In an unsettling row of bill-board-scaled images, seven angelic children stare at the spectator with piercing gazes. Their eyes are all on the same level. Shown as a series of floating head-and-shoulders, they are all boys, although this is not immediately obvious. Despite their blonde, blue-eyed perfection, they appear awkward, sullen and unshielded. It is almost as though the seven deadly sins are lurking just beneath the skin of these vast canvases, coated in layers of watercolour and oil glazes.

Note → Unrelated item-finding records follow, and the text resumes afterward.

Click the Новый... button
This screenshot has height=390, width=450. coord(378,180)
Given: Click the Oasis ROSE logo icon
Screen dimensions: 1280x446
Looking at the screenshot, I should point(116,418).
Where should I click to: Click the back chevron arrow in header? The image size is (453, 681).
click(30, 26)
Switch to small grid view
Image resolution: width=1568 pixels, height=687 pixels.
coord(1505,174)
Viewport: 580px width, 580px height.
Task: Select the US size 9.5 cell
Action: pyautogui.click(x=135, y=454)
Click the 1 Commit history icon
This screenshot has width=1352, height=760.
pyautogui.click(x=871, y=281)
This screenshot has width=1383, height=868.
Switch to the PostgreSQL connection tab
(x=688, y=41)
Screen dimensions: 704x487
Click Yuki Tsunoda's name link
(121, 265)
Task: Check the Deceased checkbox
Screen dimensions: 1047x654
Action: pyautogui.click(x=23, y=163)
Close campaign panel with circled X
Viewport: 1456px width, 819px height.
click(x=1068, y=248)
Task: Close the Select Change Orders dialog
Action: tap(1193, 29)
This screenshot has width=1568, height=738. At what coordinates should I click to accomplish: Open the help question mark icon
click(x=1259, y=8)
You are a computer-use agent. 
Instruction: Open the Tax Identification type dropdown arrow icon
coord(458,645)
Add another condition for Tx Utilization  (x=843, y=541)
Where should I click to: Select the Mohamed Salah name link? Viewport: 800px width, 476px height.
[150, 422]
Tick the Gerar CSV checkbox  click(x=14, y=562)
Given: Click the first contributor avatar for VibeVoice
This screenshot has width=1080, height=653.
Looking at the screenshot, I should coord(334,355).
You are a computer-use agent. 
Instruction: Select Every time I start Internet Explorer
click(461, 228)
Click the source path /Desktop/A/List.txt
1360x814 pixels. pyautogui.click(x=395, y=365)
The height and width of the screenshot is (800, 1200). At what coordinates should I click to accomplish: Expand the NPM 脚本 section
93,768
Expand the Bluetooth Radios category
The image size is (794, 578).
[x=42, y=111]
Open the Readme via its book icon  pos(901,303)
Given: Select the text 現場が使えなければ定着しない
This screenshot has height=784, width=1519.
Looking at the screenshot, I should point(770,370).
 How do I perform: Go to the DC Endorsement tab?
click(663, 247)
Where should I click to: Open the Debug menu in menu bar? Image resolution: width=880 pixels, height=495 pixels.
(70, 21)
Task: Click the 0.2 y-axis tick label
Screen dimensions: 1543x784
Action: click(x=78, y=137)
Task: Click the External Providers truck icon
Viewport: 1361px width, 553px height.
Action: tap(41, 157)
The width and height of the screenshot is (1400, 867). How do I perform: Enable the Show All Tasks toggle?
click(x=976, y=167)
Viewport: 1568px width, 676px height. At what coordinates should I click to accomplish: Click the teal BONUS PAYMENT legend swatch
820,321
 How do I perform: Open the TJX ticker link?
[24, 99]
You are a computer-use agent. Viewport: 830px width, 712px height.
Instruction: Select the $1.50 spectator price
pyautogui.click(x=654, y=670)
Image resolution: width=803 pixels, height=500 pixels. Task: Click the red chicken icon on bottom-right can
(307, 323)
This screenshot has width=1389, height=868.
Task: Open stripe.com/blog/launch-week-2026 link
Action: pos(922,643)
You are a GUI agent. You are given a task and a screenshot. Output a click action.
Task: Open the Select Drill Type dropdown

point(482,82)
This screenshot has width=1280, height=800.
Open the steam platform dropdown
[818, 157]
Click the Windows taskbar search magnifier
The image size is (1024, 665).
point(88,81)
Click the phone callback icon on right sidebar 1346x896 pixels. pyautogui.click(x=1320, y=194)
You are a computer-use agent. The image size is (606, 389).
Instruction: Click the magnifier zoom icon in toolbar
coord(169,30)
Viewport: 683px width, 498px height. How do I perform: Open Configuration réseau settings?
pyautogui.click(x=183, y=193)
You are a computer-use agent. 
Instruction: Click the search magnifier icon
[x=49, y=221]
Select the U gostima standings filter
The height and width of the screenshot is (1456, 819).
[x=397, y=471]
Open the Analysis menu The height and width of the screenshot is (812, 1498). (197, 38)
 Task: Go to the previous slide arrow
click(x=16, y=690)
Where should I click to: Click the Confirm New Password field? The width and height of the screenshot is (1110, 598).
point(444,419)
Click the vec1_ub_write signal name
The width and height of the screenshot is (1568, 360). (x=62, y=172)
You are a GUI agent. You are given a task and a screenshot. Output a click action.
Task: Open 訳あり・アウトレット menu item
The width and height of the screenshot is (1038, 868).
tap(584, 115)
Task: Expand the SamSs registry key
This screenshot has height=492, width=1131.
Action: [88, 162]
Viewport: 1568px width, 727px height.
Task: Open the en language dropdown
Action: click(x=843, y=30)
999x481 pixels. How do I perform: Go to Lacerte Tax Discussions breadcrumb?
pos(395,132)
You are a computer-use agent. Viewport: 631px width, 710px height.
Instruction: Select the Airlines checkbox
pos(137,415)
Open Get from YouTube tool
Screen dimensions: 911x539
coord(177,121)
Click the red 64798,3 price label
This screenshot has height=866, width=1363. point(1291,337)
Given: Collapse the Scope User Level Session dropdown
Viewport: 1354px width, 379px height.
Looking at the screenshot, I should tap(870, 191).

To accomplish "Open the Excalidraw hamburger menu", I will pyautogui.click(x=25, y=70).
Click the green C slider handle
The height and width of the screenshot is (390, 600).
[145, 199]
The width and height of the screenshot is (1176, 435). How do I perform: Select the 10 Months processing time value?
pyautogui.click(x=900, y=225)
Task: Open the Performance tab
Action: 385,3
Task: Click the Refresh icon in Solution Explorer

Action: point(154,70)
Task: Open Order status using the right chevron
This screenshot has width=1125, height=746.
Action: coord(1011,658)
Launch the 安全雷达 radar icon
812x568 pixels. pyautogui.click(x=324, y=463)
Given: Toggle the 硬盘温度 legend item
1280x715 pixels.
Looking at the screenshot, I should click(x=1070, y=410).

Interface, an exhibition of portraits of idealized siblings by Australian artist Cherry Hood, questions the objectified male gaze of traditional Western art. She deliberately turns the tables in her technically brilliant paintings. Young boys with chocolate-stained lips are offered up for consumption, but something is inexplicably wrong in Hood's photo-realistic representations. Depicted in freckly paint, bruised shadows and drips of treacley varnish, the unformed physiognomy of the subjects suggests unformed personality. But these boys aren't real anyway. They are amalgams. Hood's work is the result of technology used in a cosmetic way.

Hood paints from photographs. Using a computer, she combines family snapshots with pictures of digitally enhanced fashion models and movie-stars. Her monumental portraits of fictional children are then given Christian names ? Harry, Maurice, Christopher ? as if to make them more familiar, more flesh-and-blood.

Gallery-owner Stephen Mori recognizes the disquieting nature of these hybrid portraits, which pander to our current unease with child subjects. He notes that "Cherry's previous show was raided by the police who wanted to know the source of the material."

Hood implies evil where no evil exists. The success of her chilling paintings is that they are obsessive without feeling exploitative. What at first might seem bland becomes ambiguous and sinister, almost forensic.